╔══

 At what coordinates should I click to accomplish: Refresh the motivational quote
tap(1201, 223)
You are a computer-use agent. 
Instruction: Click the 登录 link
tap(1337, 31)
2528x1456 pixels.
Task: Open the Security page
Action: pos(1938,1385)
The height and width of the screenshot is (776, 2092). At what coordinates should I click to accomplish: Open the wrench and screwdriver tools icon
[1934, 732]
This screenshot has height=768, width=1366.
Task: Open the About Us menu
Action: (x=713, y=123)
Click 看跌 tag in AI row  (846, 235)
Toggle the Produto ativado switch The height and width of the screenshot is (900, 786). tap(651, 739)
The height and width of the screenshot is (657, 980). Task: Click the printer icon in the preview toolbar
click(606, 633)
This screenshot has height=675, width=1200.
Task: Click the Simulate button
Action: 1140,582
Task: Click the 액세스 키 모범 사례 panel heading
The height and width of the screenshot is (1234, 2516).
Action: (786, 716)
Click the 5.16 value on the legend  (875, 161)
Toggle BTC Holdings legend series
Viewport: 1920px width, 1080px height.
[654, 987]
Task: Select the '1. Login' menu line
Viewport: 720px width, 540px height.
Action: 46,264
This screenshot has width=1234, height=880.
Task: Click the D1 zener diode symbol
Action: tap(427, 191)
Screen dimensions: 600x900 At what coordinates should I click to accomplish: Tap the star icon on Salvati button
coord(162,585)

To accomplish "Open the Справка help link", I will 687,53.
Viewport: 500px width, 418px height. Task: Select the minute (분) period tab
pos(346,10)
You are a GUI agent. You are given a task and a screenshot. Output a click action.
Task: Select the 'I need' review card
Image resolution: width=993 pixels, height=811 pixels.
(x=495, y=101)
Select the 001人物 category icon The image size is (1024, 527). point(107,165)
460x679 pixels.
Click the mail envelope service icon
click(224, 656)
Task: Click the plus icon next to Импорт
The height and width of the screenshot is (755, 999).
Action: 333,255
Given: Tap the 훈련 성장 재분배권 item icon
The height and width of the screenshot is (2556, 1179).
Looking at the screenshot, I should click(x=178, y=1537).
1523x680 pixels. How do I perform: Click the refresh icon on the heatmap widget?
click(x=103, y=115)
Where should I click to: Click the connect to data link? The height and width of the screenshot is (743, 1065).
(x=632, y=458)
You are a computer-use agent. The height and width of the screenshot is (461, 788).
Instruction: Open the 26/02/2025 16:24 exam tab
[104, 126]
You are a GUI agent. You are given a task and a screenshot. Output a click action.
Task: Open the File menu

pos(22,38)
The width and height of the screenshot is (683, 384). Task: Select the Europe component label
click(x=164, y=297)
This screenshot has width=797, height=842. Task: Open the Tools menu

╚══

- [Given request]
Reproduce all the items above, substituting "Window" for every occurrence of "Viewport" and keeping everything else the same.

- [Reply to the exercise]
 At what coordinates should I click to accomplish: Refresh the motivational quote
tap(1201, 223)
You are a computer-use agent. 
Instruction: Click the 登录 link
tap(1337, 31)
2528x1456 pixels.
Task: Open the Security page
Action: pos(1938,1385)
The height and width of the screenshot is (776, 2092). At what coordinates should I click to accomplish: Open the wrench and screwdriver tools icon
[1934, 732]
This screenshot has height=768, width=1366.
Task: Open the About Us menu
Action: (x=713, y=123)
Click 看跌 tag in AI row  (846, 235)
Toggle the Produto ativado switch The height and width of the screenshot is (900, 786). tap(651, 739)
The height and width of the screenshot is (657, 980). Task: Click the printer icon in the preview toolbar
click(606, 633)
This screenshot has height=675, width=1200.
Task: Click the Simulate button
Action: 1140,582
Task: Click the 액세스 키 모범 사례 panel heading
The height and width of the screenshot is (1234, 2516).
Action: (786, 716)
Click the 5.16 value on the legend  (875, 161)
Toggle BTC Holdings legend series
Window: 1920px width, 1080px height.
[654, 987]
Task: Select the '1. Login' menu line
Window: 720px width, 540px height.
Action: 46,264
This screenshot has width=1234, height=880.
Task: Click the D1 zener diode symbol
Action: tap(427, 191)
Screen dimensions: 600x900 At what coordinates should I click to accomplish: Tap the star icon on Salvati button
coord(162,585)

To accomplish "Open the Справка help link", I will 687,53.
Window: 500px width, 418px height. Task: Select the minute (분) period tab
pos(346,10)
You are a GUI agent. You are given a task and a screenshot. Output a click action.
Task: Select the 'I need' review card
Image resolution: width=993 pixels, height=811 pixels.
(x=495, y=101)
Select the 001人物 category icon The image size is (1024, 527). point(107,165)
460x679 pixels.
Click the mail envelope service icon
click(224, 656)
Task: Click the plus icon next to Импорт
The height and width of the screenshot is (755, 999).
Action: 333,255
Given: Tap the 훈련 성장 재분배권 item icon
The height and width of the screenshot is (2556, 1179).
Looking at the screenshot, I should click(x=178, y=1537).
1523x680 pixels. How do I perform: Click the refresh icon on the heatmap widget?
click(x=103, y=115)
Where should I click to: Click the connect to data link? The height and width of the screenshot is (743, 1065).
(x=632, y=458)
You are a computer-use agent. The height and width of the screenshot is (461, 788).
Instruction: Open the 26/02/2025 16:24 exam tab
[104, 126]
You are a GUI agent. You are given a task and a screenshot. Output a click action.
Task: Open the File menu

pos(22,38)
The width and height of the screenshot is (683, 384). Task: Select the Europe component label
click(x=164, y=297)
This screenshot has width=797, height=842. Task: Open the Tools menu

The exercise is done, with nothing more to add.